A Lei Maria da Penha mantém 2.474 presos, que foram condenados por violência contra a mulher. Os crimes previstos no Estatuto de Desarmamento, como porte, posse, disparo e tráfico de armas, somam 23.208 condenados. O relatório aponta ainda outros tipos de presos por crimes como contra a paz pública (6.924), contra a fé pública (3.773), administração pública (1.366), entre outros praticados eventualmente.

Duração da pena.

A quantidade de presos por tempo total das penas reflete a distribuição dos tipos de crime praticados. Para esse item, foram considerados os presos com sentença transitada em julgado, excluindo-se os 152.612 presos provisórios, além dos internados por medida de segurança e os provenientes da Polícia/Justiça Federal (9.224).

No universo considerado, de 250.399 presos, o maior grupo cumpre pena entre 4 e 8 anos de prisão, um total de 72.113 condenados. O grupo que cumpre pena de até 4 anos é bem menor, 53.479 presos, abaixo até do que o número de presos que cumpre pena entre 8 e 15 anos, que chega a 54.929.

Penas maiores não são tão poucas como se imaginam, 26.299 estão condenados a penas de 15 a 20 anos, 20.766 a penas entre 20 e 30 anos, e 19.723 foram sentenciados entre 30 e 50 anos de prisão. No Brasil não há penas perpétuas, mas 508 pessoas estão condenadas a mais de 100 anos de prisão, além de 2.592 que cumprem penas que somam entre 50 e 100 anos.

Tempo de estudo

O relatório do Depen revela ainda a distribuição dos condenados por grau de instrução, considerando o universo de 417.112 presos nas penitenciárias. A maioria apresenta um baixo grau de escolaridade, não chegando ao ensino médio. O maior grupo, com 178.562 presos, tem o ensino fundamental incompleto, enquanto 49.523 são apenas alfabetizados e 26.092 são analfabetos. Somados aos 67.384 presos com ensino fundamental completo, representam 77% dos encarcerados nas penitenciárias.

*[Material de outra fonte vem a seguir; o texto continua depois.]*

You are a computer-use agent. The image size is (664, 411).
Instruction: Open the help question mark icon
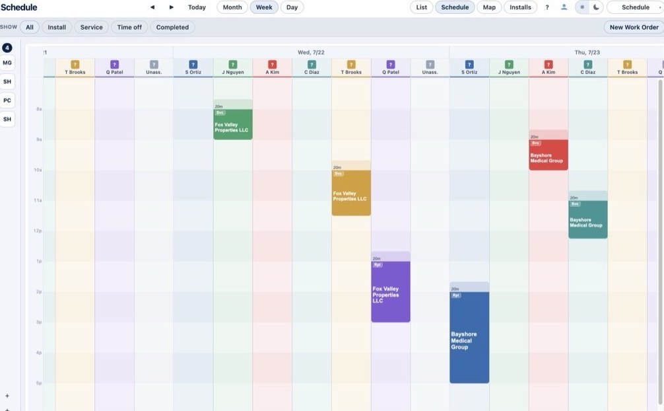(x=547, y=7)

Os presos com ensino médio completo são 31.022, mas há 44.107 que não terminaram o 2º grau. Já em relação ao nível universitário, os números caem bastante. Apenas 1.715 presos terminaram a faculdade, 60 têm cursos acima da graduação e 2.942 não concluíram o curso superior. Outros 15.475 não declararam escolaridade. O relatório considera que há uma diferença de 0,06% nos números, referentes a dados não informados.